• [TASK OBJECTIVE] Show every line from the data below that includes "button".

START DATA EXCERPTS

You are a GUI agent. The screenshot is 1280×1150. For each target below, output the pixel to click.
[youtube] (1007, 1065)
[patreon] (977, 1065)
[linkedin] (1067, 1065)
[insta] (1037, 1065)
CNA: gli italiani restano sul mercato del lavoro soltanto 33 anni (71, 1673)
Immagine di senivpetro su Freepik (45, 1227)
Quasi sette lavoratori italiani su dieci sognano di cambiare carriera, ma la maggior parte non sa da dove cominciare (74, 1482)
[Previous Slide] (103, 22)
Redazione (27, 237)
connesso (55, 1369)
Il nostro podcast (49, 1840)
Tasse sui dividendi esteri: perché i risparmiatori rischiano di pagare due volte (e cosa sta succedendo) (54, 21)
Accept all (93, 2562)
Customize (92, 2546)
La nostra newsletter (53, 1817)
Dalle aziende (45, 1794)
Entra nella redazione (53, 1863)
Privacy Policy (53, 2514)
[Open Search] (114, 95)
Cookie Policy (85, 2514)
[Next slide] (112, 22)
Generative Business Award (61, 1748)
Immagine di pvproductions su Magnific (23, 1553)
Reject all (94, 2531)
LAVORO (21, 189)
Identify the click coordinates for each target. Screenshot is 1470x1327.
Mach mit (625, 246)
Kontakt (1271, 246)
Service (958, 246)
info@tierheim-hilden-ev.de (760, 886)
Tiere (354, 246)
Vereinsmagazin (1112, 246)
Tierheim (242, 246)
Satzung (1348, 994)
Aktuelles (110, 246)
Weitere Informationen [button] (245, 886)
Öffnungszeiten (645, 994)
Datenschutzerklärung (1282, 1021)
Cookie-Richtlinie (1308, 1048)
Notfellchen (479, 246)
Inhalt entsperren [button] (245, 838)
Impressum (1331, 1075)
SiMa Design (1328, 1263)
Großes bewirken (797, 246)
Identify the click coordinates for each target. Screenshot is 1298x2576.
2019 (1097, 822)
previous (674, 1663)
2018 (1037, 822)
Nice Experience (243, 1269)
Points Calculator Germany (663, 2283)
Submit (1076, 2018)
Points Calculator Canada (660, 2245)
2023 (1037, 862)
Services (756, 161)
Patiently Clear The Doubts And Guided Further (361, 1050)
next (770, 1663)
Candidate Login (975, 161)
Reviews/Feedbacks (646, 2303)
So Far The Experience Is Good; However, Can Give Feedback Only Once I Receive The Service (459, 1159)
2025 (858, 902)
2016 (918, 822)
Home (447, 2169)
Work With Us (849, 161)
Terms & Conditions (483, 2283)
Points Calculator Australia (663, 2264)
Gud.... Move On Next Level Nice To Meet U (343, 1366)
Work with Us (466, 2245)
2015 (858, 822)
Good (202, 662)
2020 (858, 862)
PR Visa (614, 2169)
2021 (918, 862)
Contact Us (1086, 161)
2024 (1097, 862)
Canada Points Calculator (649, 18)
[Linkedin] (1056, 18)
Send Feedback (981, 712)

END DATA EXCERPTS

• [RESPONSE TO THE TASK]
Weitere Informationen [button] (245, 886)
Inhalt entsperren [button] (245, 838)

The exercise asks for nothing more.